> [Aufgabe]:
Schreiben Sie aus dem Text über Katherina Reiche und die Energiepolitik den Abschnitt von „Bei einer Podiumsdiskussion“ bis „Bundesregierung künftig beteiligt.“ wortgetreu ab.

─── Textauszug

Die Rückkehr zur sozialen Marktwirtschaft, einer Marktwirtschaft in Sinne von Ludwig Erhard, forderte die neue Bundeswirtschaftsministerin Katherina Reiche auf dem Ludwig-Erhard-Gipfel vom 7. bis 9. Mai 2025 am Tegernsee zur Überwindung des wirtschaftlichen Einbruchs in Deutschland [1]. Die Ursache des Einbruchs sei überwiegend „Made-in-Germany“ und so müsse auch die Lösung dafür „Made-in- Germany“ geschaffen werden.
Die Behebung der Krisen in der Automobil-, der Maschinen- und Chemieindustrie erforderten eine gesicherte und vor allem wettbewerbsfähige Energieversorgung und eine Absenkung der Stromkosten sowie einen Realitätscheck der Techniken zur Energieerzeugung. Dabei dürfe keine Technik außen vorgelassen werden, wir seien auf alle angewiesen. Die Ausschreibung von 20 GW Gaskraftwerke zum Ausgleich der Dunkelflaute müsse dringend erfolgen. Der Klimaschutz in der Energiepolitik der vergangenen 15 Jahre sei überbetont worden, an eine Klimaneutralität bis 2045 glaube sie nicht.
Bei einer Podiumsdiskussion auf obiger Veranstaltung habe sich nach KTG-Info [2] Katherina Reiche grundsätzlich offen gegenüber der Kernenergie gezeigt. Vor allem sprach sie sich dafür aus, entsprechende Forschung in Deutschland zu erhalten und hier neue Reaktortypen zu entwickeln. Dabei war nicht nur die im Koalitionsvertrag explizit genannte Kernfusion gemeint, sondern ausdrücklich auch sogenannte Small Modular Reactors (SMR). In Europa hatte sich eine EU-SMR-Allianz gebildet, an der, so ist zu hoffen, sich die Bundesregierung künftig beteiligt.
Hinsichtlich eines Wiedereinstiegs in die Kernenergie insbesondere durch Wiederinbetriebnahmen äußerte Reiche dagegen, dass die Chance dazu verpasst worden sei und man nun damit leben müsse. Sie stellte dabei explizit auf das fehlende Vertrauen bei den Betreibern und in der gesamten deutschen Energiewirtschaft auf verlässliche Rahmenbedingungen für Kernenergie sowie die Schwierigkeit ab, in Deutschland einen dauerhaften Konsens hinsichtlich der Kernkraftnutzung zu erreichen. In ähnlicher Weise zu beiden Aspekten hat sich beim KernD-Verbandstag am 7. Mai auch der Bundestagsabgeordnete Dr. Andreas Lenz geäußert, der die Aufklärungsarbeit des Untersuchungsausschusses zum Kernenergieausstieg sehr engagiert vorangetrieben und sich auch stark für einen raschen und konkreten Wiedereinstieg in die Kernkraftnutzung eingesetzt hat.

──────
─── Einträge

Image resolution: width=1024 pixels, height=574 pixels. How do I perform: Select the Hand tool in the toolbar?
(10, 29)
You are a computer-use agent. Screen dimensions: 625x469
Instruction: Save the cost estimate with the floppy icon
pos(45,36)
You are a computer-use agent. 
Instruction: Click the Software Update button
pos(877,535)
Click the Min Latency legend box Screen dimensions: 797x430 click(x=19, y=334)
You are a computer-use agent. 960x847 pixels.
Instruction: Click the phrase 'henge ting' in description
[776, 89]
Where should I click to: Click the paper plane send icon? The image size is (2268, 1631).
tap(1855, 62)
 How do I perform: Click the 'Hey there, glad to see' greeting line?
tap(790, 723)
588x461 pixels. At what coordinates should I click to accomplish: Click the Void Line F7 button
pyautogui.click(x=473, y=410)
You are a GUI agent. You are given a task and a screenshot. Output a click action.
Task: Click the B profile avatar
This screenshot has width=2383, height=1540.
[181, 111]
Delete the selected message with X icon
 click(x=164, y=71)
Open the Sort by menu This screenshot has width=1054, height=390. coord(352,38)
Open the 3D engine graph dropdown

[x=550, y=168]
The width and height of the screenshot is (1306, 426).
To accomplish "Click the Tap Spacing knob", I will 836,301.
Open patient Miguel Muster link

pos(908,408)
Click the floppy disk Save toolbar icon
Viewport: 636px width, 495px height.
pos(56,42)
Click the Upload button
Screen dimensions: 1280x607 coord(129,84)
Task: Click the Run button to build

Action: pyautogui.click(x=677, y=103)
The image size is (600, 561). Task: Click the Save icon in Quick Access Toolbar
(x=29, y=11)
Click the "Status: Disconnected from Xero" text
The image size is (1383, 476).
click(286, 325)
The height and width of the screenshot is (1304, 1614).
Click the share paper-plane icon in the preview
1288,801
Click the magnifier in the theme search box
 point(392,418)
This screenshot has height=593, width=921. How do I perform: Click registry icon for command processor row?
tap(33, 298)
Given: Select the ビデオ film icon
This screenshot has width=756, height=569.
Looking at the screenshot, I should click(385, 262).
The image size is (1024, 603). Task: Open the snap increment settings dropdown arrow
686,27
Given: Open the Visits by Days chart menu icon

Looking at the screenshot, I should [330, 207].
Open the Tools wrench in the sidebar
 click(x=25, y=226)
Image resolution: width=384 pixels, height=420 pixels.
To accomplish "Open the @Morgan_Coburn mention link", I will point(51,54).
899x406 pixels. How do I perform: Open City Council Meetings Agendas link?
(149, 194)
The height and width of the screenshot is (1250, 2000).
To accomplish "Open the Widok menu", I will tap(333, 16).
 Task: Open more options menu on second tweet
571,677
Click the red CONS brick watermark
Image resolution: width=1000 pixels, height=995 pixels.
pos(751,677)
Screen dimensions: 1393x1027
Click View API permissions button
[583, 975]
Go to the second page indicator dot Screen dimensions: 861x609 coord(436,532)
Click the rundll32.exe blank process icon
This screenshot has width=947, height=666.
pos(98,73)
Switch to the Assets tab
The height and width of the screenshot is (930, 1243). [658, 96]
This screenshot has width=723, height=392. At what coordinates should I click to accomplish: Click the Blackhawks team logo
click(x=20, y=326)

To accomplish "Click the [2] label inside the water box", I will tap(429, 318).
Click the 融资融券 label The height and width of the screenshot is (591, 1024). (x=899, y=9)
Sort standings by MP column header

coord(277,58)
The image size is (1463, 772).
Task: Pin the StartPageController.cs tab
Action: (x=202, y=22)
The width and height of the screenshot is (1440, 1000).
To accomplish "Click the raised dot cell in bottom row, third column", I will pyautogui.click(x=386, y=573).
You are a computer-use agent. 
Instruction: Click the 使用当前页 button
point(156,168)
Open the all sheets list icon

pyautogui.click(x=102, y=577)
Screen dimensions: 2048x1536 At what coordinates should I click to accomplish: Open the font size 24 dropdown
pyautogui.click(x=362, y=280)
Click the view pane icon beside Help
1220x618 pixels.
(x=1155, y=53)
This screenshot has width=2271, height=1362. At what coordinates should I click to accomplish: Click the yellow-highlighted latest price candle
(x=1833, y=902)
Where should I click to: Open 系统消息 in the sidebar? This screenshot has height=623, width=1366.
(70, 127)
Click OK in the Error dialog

──────

> [Ergebnis]:
Bei einer Podiumsdiskussion auf obiger Veranstaltung habe sich nach KTG-Info [2] Katherina Reiche grundsätzlich offen gegenüber der Kernenergie gezeigt. Vor allem sprach sie sich dafür aus, entsprechende Forschung in Deutschland zu erhalten und hier neue Reaktortypen zu entwickeln. Dabei war nicht nur die im Koalitionsvertrag explizit genannte Kernfusion gemeint, sondern ausdrücklich auch sogenannte Small Modular Reactors (SMR). In Europa hatte sich eine EU-SMR-Allianz gebildet, an der, so ist zu hoffen, sich die Bundesregierung künftig beteiligt.